A great book in my opinion.  I highly recommend it.  Five of five stars for excellent literature.  This is the second time I’ve read it, the first being three or four years ago.  Though written post-WWII (1951) it is as timely as ever in light of this a presidential election year, when political parties (mass movements?) never seemed further apart.

Thoughts indeed.  A non-fiction discourse, treatise perhaps, an exposition.  Aphoristic.  A loud, pealing ring of truth with which I could not disagree.  Terse and mercifully brief (less than 200 pages).  Little if any ‘fluff’ that causes one to skip over passages.

It’s one of those books that must be read carefully, with focus.  As 19th Century lecturer John Ruskin said in Sesames and Lilies:

“…you must get into the habit of looking intensely at words, and assuring yourself of their meaning, syllable by syllable – nay, letter by letter.”

“…you might read all the books in the British Museum (if you could live long enough) and remain an utterly “illiterate,” uneducated person; but that if you read ten pages of a good book, letter by letter, – that is to say, with real accuracy, – you are forevermore in some measure an educated person.”

I’m likely to remain illiterate, but this book deserves the kind of attention to which Ruskin refers.  I found, and a friend concurred, that this book is a ‘slow’ read (thus my gratefulness for its brevity).  No frills, no waste.  If you are prone to highlighting noteworthy passages (as I did during this second reading) you might save yourself some time by putting a left bracket at the beginning of the book and a right bracket at the end.

As the book jacket notes, Hoffer (1902-1983) was self-educated.  He worked as a longshoreman in San Francisco for twenty-five years.  He was the author of more than ten books and was awarded the Presidential Medal of Freedom in 1983.

I’ll let the author speak for himself via my surfeit of highlighting.  All quotes are from the First Perennial Classics edition published 2002.  (Original copyright is 1951.)

“This book concerns itself chiefly with the active, revivalist phase of mass movements.” (p. xii)

“It is necessary for most of us these days to have some insight into the motives and responses of the true believer.  For though ours is a godless age, it is the very opposite of irreligious.  The true believer is everywhere on the march and both by converting and antagonizing he is shaping the world in his own image.” (p. xiii) [How true in the U.S. with polar politicians and in the modern world of radical religious fundamentalists.]

“This book passes no judgments, and expresses no preferences.  …I can do no better than quote Montaigne: “All I say is by way of discourse, and nothing by way of advice.  I should not speak so boldly if it were my due to be believed.”” (p. xiii)

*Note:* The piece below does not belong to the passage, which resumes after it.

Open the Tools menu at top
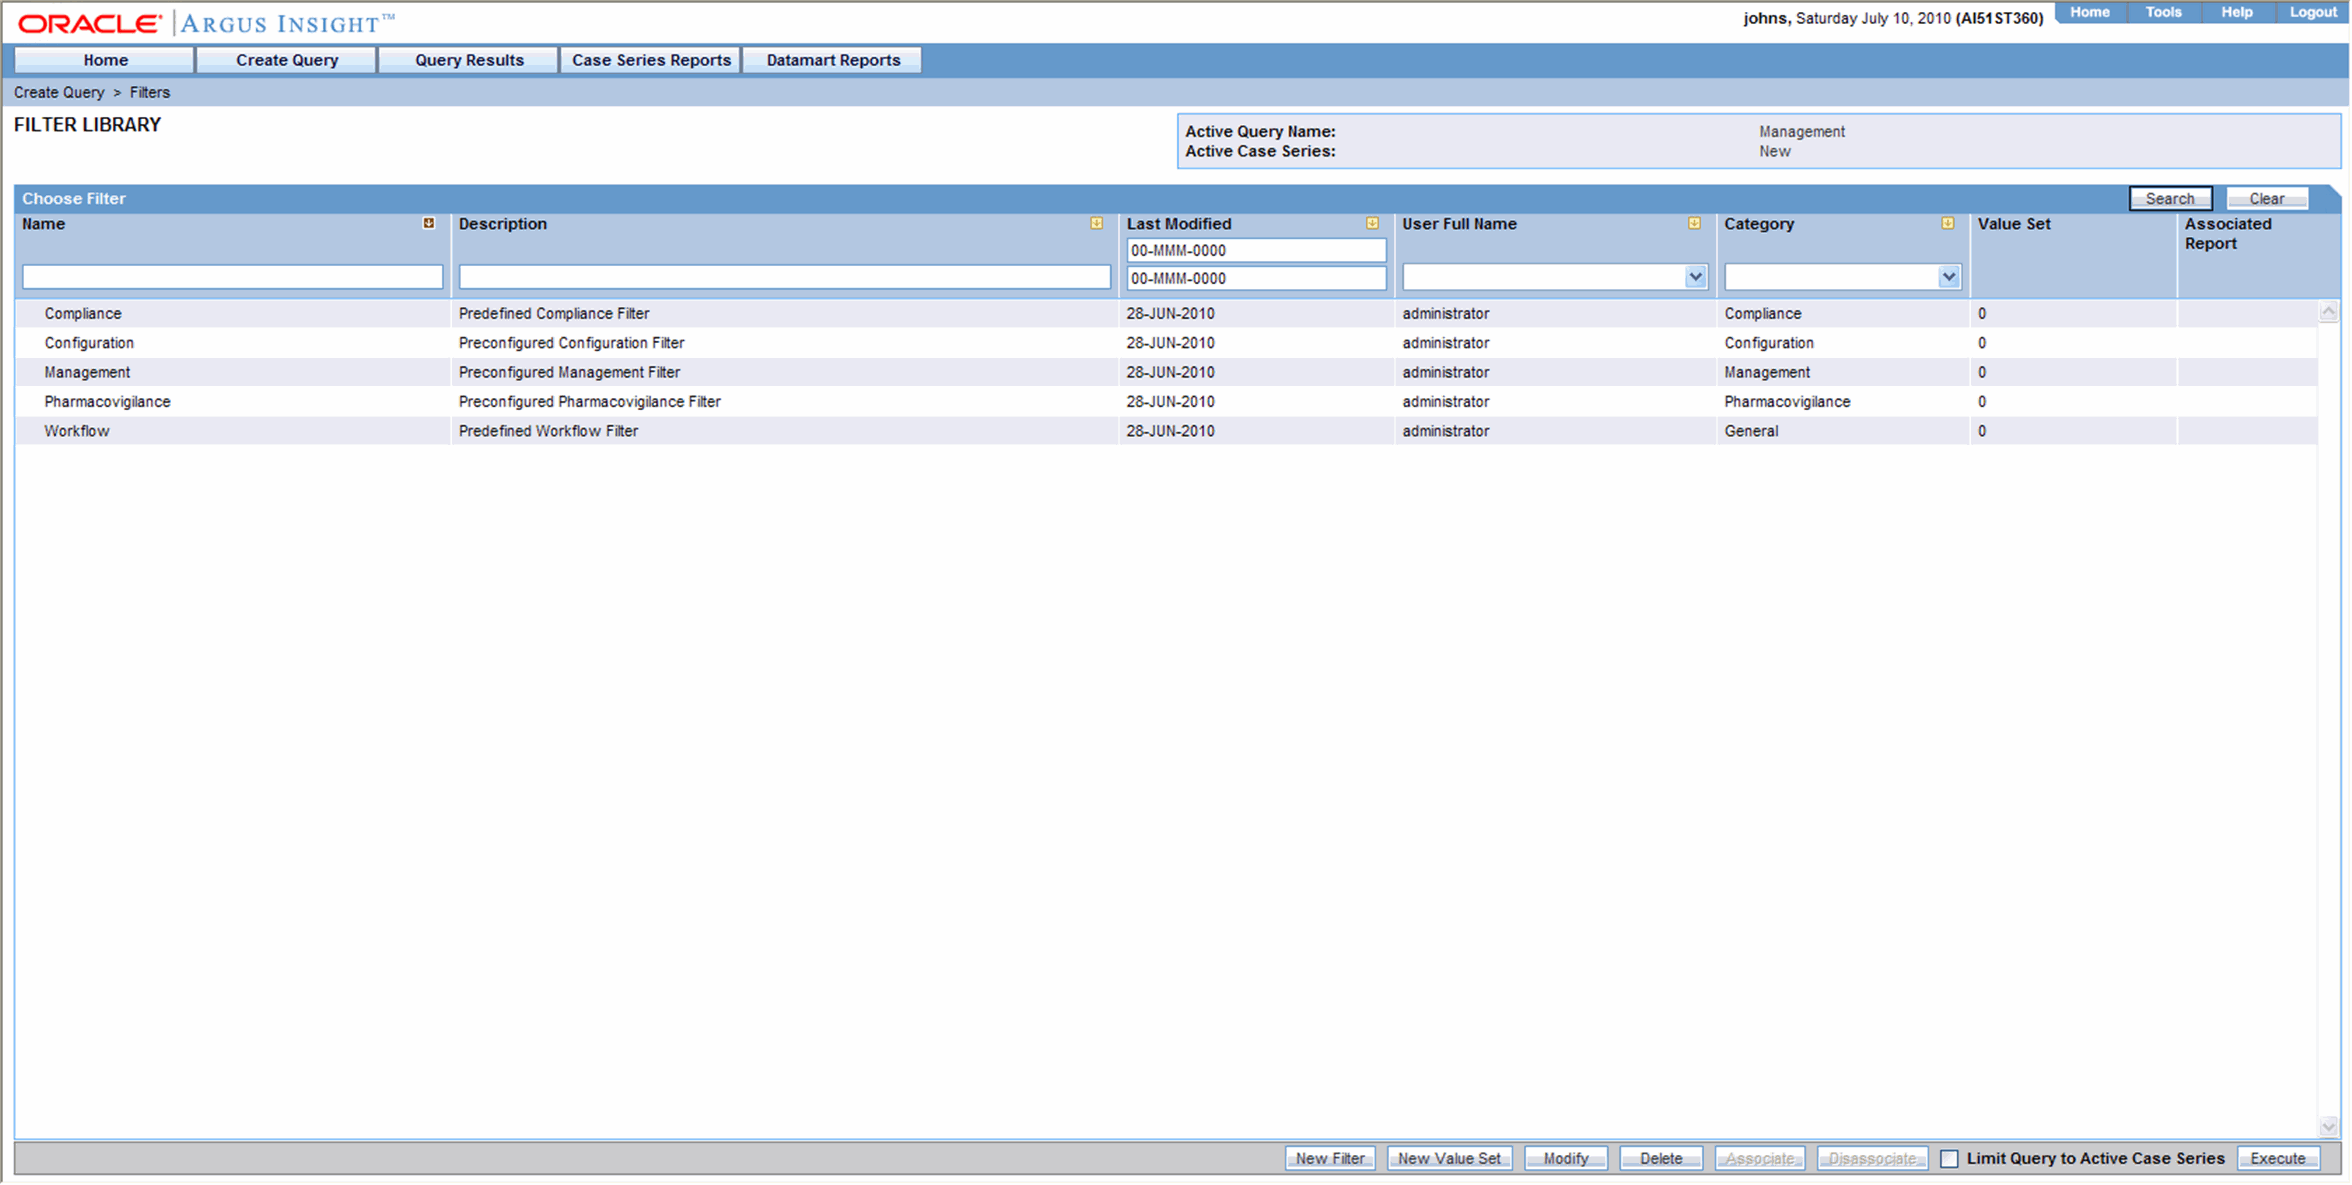Screen dimensions: 2352x1185 point(2163,13)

Part 1, The Appeal of Mass Movements: I. The Desire for Change:

“Success and failure are unavoidably related in our minds with the state of things around us.  …It is understandable that those who fail should incline to blame the world for their failure.” (p. 6)

“…extravagant hope, even when not backed by actual power, is likely to generate a most reckless daring.  For the hopeful can draw strength from the most ridiculous sources of power–a slogan, a work, a button.” (p. 9)  [Sound familiar?  Hope and Change?]

II. The Desire for Substitutes:

“…a mass movement …appeals not to those intent on bolstering and advancing a cherished self, but to those who crave to be rid of an unwanted self.” (p. 12)

“The less justified a man is in claiming excellence for his own self, the more ready is he to claim all excellence for his nation, his religion, his race or his holy cause.” (p. 14)

“The burning conviction that we have a holy duty toward others is often a way of attaching our drowning selves to a passing raft.  …There is no doubt that in exchanging a self-centered for a selfless life we gain enormously in self-esteem.” (p. 14)

These are just a few tidbits from the first 14 pages.  I’d love to share more but I’d be copying the entire book.  This would be a great book for a club or discussion group to cover.  You can get another sample at Amazon.com.

As the book was written just post-World War II there are noteworthy references to Hitler and the rise of National Socialism in Germany.

Lest we forget.  As we continue through 2012 and the 21st century are we Americans slowly surrendering our individual freedoms in the name of mass movement?  Enlighten and inform yourself.